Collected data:
++++
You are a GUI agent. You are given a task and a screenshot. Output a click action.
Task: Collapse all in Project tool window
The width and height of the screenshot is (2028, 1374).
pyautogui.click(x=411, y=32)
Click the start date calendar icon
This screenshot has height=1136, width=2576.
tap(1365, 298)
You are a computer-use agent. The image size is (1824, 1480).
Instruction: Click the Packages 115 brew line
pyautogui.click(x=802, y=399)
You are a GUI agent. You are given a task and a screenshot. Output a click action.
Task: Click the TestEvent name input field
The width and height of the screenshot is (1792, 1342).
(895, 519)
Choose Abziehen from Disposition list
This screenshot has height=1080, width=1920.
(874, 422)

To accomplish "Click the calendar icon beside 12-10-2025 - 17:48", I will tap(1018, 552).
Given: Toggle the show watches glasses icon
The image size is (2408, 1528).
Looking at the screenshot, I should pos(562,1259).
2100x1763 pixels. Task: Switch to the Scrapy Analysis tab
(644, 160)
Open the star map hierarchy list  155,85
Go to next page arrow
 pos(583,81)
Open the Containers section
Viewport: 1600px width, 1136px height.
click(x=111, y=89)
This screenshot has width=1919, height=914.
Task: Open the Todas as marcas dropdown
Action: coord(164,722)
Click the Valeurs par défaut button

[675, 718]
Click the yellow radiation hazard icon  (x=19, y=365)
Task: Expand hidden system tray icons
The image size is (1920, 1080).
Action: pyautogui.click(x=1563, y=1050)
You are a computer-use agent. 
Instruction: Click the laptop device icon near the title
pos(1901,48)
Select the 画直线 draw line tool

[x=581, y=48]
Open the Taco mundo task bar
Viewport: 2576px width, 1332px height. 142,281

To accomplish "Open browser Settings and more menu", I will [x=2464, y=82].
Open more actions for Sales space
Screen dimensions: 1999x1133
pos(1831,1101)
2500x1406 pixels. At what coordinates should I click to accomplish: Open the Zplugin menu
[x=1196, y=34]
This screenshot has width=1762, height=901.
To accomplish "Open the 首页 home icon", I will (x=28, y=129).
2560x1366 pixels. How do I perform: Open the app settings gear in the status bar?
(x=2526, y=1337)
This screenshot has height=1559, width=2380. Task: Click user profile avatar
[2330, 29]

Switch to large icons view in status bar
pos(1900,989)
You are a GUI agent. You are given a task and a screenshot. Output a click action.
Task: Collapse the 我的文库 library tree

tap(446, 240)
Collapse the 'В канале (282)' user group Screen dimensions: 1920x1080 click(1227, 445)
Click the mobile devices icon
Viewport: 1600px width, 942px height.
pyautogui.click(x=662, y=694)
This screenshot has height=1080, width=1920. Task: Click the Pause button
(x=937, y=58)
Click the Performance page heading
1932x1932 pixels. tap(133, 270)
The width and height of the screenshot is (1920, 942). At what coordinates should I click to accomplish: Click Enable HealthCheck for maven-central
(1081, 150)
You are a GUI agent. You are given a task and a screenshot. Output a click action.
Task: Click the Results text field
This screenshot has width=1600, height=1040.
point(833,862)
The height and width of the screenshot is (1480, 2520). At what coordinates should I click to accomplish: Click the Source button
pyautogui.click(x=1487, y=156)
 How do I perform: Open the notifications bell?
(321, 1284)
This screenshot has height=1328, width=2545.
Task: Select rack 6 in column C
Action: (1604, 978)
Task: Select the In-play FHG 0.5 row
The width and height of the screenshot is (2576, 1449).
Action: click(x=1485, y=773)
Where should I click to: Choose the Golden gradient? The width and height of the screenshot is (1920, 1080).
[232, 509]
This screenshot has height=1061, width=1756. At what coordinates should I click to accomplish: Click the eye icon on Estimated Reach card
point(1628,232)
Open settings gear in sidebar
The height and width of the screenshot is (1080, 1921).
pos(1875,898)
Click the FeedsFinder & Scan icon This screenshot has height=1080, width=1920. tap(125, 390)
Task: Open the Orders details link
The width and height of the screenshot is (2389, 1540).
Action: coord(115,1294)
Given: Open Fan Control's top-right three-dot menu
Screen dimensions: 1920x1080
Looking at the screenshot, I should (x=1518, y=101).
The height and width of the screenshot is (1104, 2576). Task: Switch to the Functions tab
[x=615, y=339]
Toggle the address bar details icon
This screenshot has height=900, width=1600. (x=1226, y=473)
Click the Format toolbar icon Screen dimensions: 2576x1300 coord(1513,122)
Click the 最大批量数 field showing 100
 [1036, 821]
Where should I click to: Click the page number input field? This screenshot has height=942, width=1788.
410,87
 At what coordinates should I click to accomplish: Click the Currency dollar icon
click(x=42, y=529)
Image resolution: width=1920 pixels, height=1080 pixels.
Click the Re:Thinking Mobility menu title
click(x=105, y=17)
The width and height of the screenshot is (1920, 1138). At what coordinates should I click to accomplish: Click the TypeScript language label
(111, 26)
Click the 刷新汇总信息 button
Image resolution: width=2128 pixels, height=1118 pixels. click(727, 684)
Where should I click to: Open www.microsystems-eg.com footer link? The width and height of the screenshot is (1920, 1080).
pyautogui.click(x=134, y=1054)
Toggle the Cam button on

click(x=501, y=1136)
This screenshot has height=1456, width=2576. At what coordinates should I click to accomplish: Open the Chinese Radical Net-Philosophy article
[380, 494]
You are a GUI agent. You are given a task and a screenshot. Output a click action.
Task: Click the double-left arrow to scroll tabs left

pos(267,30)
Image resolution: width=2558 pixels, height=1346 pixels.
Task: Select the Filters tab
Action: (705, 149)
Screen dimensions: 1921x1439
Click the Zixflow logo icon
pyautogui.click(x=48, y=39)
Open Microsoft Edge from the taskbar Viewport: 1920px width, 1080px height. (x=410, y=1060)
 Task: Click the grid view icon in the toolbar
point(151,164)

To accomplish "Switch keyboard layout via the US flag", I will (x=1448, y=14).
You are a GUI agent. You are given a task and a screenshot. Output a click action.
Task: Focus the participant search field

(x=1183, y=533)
++++
• **Description of the task**
Copy every line in the data above that has the string "calendar" in it.

• **Result for this exercise**
Click the start date calendar icon
To accomplish "Click the calendar icon beside 12-10-2025 - 17:48", I will tap(1018, 552).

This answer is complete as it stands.